RECORDED DATA —
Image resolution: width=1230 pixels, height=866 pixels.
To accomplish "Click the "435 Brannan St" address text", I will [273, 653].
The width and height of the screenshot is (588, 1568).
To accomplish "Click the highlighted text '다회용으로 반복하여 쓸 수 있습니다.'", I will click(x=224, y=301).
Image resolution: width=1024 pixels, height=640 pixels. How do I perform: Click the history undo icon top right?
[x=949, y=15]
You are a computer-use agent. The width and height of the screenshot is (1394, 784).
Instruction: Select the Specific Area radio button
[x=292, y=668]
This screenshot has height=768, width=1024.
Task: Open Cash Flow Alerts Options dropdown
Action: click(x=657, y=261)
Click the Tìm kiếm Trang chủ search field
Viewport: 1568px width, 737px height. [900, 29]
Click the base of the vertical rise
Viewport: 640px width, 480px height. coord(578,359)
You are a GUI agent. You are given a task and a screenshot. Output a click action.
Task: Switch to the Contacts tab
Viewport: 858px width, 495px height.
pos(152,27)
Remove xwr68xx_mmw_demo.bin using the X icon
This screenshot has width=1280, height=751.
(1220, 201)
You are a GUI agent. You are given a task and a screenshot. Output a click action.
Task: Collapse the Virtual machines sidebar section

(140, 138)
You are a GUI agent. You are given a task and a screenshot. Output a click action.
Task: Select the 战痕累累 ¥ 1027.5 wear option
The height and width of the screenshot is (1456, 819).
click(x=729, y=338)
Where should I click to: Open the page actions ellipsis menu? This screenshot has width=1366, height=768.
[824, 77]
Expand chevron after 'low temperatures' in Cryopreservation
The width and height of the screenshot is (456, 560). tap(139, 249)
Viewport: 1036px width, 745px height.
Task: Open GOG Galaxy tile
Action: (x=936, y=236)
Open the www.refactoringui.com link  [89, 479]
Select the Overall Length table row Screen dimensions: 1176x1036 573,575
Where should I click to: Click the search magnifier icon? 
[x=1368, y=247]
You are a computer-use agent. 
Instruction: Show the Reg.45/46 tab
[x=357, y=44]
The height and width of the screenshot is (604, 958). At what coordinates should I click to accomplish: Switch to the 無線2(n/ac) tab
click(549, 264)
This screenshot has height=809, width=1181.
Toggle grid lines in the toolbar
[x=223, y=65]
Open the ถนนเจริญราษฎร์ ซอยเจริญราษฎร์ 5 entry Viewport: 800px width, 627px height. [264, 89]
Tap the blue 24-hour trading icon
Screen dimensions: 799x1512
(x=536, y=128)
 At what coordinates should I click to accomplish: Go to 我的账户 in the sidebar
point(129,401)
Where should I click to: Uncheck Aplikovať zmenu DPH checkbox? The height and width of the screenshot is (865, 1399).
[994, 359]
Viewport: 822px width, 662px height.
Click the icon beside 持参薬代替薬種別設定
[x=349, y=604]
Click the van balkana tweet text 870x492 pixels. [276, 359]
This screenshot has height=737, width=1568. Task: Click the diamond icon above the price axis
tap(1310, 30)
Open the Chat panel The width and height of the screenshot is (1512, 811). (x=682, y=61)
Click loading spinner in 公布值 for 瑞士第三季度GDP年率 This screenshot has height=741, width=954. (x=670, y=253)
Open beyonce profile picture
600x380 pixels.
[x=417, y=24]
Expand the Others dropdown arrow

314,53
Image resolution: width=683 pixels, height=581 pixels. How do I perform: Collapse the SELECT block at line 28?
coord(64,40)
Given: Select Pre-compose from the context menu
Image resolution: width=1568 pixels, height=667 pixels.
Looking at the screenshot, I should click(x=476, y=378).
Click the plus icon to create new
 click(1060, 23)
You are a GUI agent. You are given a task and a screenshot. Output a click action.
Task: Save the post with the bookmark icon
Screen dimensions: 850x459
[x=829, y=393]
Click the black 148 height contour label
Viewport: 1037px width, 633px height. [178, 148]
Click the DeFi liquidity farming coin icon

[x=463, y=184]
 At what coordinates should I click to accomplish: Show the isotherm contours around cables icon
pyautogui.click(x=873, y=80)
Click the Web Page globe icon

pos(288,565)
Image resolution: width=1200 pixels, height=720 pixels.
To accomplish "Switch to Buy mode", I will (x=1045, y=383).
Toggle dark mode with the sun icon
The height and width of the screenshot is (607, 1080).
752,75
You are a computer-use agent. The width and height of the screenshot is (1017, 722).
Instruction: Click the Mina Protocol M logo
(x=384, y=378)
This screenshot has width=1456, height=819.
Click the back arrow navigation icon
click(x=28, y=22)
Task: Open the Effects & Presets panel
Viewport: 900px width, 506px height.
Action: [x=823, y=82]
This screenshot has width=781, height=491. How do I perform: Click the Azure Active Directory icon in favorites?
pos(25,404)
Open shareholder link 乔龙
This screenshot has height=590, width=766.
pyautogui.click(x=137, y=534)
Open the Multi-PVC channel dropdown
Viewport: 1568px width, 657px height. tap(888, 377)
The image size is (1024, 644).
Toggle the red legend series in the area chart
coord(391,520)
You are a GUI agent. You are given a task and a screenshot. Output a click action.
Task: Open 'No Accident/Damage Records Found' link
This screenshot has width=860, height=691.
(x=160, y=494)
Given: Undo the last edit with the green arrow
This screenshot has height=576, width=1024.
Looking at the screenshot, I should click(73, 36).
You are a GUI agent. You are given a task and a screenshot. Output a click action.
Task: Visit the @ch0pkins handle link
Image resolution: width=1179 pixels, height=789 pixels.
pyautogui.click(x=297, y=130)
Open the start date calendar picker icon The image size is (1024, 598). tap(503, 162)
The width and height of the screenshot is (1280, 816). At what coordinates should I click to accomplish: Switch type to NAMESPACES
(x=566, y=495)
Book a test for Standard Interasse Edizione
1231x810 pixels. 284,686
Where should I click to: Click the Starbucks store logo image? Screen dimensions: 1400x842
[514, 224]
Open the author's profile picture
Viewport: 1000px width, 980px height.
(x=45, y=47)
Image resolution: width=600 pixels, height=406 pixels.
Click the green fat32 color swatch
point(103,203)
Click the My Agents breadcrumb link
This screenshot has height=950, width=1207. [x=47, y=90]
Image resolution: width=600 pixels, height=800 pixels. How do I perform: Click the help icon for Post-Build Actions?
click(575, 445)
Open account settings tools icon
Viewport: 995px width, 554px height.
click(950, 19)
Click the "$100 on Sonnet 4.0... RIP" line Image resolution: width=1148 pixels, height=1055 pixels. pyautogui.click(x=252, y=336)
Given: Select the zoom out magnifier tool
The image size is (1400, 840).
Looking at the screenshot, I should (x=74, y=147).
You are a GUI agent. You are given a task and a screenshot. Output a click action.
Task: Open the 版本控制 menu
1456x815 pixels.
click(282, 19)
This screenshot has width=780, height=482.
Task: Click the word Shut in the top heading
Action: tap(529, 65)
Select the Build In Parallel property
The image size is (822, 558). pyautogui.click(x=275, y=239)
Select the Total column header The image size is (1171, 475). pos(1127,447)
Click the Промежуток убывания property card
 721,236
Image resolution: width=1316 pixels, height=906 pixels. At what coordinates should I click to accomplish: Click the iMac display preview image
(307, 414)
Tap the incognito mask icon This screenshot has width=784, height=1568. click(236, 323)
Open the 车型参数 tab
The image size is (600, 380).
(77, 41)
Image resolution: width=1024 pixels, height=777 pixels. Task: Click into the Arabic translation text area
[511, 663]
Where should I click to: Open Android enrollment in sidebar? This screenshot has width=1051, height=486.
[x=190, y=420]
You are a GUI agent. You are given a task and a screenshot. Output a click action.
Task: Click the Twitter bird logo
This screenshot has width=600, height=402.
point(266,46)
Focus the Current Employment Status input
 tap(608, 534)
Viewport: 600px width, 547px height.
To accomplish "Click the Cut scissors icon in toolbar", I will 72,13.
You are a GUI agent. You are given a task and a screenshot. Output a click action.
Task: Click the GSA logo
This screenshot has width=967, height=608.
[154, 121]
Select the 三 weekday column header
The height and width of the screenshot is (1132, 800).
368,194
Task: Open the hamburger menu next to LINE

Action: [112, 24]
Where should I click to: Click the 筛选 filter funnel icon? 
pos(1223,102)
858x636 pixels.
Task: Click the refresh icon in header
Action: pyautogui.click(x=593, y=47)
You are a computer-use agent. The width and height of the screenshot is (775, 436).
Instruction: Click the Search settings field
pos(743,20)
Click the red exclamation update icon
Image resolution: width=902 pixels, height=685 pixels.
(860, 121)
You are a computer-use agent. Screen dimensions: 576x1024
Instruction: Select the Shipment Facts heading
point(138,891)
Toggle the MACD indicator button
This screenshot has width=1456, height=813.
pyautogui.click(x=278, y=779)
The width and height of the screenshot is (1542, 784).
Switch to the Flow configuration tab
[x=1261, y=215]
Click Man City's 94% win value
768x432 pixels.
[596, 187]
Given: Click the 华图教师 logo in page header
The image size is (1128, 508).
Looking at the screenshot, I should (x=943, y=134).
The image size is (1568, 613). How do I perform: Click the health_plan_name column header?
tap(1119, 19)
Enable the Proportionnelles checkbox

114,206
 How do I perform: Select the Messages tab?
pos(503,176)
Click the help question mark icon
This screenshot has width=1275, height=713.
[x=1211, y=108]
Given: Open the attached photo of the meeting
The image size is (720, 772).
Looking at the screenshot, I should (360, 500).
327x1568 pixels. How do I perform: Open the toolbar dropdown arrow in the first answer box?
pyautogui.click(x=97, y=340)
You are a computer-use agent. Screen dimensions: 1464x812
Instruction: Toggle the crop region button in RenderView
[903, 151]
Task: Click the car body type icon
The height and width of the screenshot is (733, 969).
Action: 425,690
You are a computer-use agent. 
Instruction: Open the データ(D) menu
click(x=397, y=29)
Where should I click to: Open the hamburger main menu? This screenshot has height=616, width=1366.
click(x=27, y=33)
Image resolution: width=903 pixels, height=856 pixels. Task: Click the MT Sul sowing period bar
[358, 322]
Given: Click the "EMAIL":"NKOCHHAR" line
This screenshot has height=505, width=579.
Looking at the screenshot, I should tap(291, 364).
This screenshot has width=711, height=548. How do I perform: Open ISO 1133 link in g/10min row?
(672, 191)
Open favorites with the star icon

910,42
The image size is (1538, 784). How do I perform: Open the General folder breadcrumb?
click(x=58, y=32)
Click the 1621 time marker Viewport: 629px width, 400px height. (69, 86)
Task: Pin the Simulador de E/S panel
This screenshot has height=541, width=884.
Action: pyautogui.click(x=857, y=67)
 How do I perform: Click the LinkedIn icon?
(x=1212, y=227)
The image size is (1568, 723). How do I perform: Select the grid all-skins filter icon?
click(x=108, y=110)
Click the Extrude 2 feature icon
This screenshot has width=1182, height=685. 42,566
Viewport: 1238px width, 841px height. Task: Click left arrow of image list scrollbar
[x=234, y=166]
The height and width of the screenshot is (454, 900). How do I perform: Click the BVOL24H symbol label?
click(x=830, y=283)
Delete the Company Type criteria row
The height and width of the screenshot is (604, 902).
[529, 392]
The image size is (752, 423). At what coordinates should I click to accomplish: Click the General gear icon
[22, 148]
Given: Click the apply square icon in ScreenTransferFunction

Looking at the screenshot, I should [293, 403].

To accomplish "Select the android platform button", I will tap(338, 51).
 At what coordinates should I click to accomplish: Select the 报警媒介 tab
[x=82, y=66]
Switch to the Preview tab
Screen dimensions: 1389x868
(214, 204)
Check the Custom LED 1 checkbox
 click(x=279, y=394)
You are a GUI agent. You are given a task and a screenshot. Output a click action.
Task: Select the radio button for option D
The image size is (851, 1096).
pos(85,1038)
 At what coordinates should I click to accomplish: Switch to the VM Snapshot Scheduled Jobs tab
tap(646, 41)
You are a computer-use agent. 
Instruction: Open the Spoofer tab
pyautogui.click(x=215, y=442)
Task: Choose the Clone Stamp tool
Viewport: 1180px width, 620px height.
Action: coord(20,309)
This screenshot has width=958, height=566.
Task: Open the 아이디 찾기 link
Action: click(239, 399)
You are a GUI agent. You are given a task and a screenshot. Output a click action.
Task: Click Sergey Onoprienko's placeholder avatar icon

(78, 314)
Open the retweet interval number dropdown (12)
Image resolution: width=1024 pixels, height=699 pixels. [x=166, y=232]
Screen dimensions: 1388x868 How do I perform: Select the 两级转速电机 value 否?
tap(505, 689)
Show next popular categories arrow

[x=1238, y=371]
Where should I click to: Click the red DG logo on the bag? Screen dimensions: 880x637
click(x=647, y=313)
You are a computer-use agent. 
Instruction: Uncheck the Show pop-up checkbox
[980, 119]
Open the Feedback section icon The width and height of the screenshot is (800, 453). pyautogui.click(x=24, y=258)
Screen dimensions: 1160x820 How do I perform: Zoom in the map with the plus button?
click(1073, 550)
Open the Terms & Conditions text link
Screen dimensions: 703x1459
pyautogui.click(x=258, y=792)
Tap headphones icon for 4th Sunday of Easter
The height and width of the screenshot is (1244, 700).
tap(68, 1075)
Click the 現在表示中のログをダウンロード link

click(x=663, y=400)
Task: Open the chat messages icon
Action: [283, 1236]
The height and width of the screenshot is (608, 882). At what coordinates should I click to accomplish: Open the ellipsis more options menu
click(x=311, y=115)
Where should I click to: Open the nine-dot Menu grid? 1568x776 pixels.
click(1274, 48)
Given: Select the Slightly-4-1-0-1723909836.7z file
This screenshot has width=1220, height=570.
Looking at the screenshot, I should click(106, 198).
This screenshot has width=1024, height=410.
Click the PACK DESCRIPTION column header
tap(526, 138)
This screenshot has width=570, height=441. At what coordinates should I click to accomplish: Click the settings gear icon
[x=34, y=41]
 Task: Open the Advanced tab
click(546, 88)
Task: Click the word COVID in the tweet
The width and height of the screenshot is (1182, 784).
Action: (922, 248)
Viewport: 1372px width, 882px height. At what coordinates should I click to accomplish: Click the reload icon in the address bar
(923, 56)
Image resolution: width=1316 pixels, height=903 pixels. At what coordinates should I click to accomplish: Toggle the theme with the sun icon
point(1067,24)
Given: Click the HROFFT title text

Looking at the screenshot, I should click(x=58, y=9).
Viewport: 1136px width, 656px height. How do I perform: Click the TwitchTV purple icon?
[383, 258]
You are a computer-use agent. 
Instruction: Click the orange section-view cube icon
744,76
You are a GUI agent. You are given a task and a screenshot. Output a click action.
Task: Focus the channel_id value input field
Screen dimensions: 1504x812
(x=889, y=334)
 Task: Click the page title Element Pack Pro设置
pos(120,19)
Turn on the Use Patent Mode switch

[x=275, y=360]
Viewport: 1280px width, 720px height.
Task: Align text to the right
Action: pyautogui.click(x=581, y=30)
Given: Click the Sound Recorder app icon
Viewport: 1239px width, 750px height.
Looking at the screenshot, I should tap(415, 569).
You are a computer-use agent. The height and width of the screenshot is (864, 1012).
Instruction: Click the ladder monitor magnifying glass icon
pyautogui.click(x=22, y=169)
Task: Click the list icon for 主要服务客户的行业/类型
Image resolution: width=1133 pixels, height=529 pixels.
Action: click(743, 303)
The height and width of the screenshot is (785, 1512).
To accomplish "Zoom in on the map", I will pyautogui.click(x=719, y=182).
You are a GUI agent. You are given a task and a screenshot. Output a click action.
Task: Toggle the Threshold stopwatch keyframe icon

ACTIVITY —
Please write out, exactly as they appear above, only the lines in the stretch from the line with "Where should I click to: Open the page" through the line with "This screenshot has height=809, width=1181.".

EXPECTED ANSWER —
Where should I click to: Open the page actions ellipsis menu? This screenshot has width=1366, height=768.
[824, 77]
Expand chevron after 'low temperatures' in Cryopreservation
The width and height of the screenshot is (456, 560). tap(139, 249)
Viewport: 1036px width, 745px height.
Task: Open GOG Galaxy tile
Action: (x=936, y=236)
Open the www.refactoringui.com link  [89, 479]
Select the Overall Length table row Screen dimensions: 1176x1036 573,575
Where should I click to: Click the search magnifier icon? 
[x=1368, y=247]
You are a computer-use agent. 
Instruction: Show the Reg.45/46 tab
[x=357, y=44]
The height and width of the screenshot is (604, 958). At what coordinates should I click to accomplish: Switch to the 無線2(n/ac) tab
click(549, 264)
This screenshot has height=809, width=1181.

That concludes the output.